China Does Away with Family Planning Offices in Bid to Combat Aging Population
China Does Away with Family Planning Offices in Bid to Combat Aging Population
China, the world's most populous nation, may be preparing to end its decades-long policy of determining the number of children that couples can have.

Beijing: China's health commission is getting rid of three offices that were previously dedicated to family planning, it announced late on Sunday, the latest signal that Beijing may further reduce restrictions on childbirth to combat an aging population.

State-media has hinted in recent weeks that China, the world's most populous nation, may be preparing to end its decades-long policy of determining the number of children that couples can have.

Last month, speculation of a further easing mounted after a new stamp unveiled by China Post featured a family of two pigs with three cheerful piglets, followed weeks later by a draft of the civil code dropping all mention of family planning.

Three offices responsible for grassroots implementation of family planning policies have been removed from the new structure of China's National Health Commission, according to an announcement from the commission.
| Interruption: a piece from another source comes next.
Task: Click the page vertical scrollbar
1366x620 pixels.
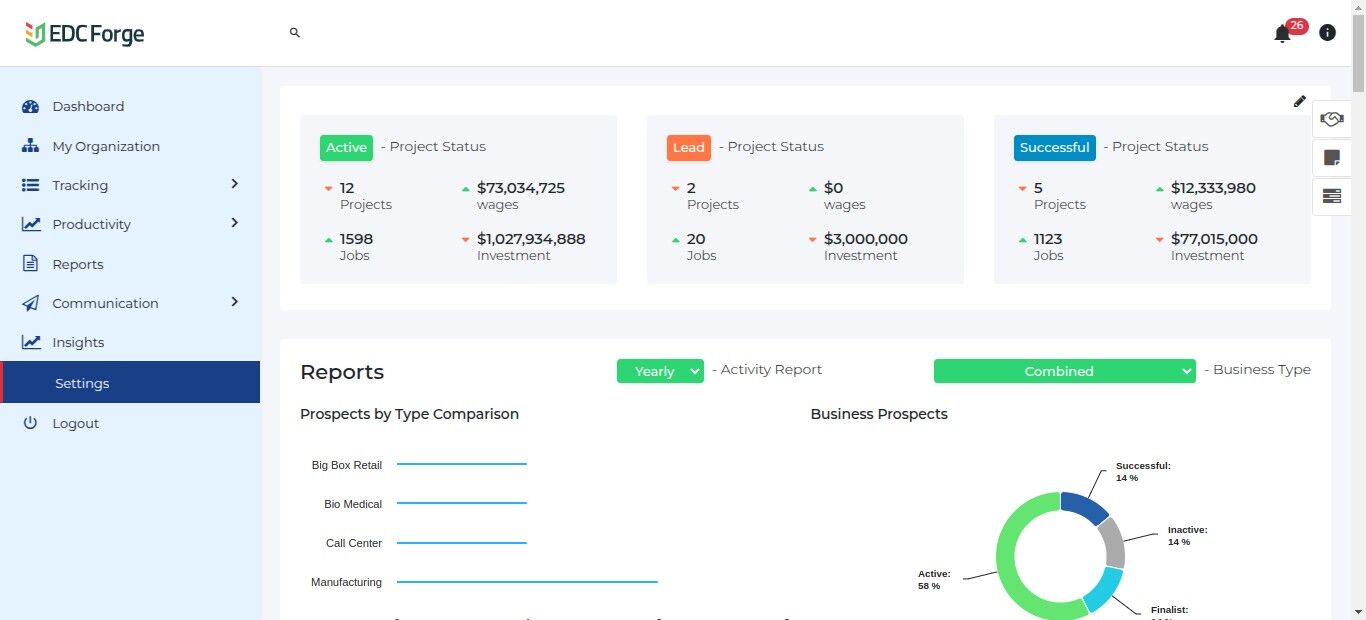Action: 1358,300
Instead, a new office for "population monitoring and family development" will be responsible for "improving birth policy and to organise implementation, and to establish and improve the system of extraordinary family assistance for family planning."

The commission still retains responsibility for "family planning management and facilitation work" and for the "improvement of family planning policy," it said.

"Family planning" was dropped from the commission's name in March, as part of a sweeping government overhaul to reform government departments and reduce policymaking red tape.

China has loosened its family planning policy as its population greys, birth rates slow and its workforce declines. In 2016, the government allowed couples in urban areas to have two children, replacing a controversial one-child policy enforced since 1979.

While China's population growth fell well below the world average under the one-child policy, Chinese policymakers have become wary of falling birth rates and a rapidly growing aging population.

As of 2017, people aged 60 and above accounted for about 16.2 percent of China's population, compared to 7.4 percent in 1950, according to the U.N. Population Division.

Bloomberg reported in May that China was planning to scrap all limits on the number of children a family can have by the end of 2018.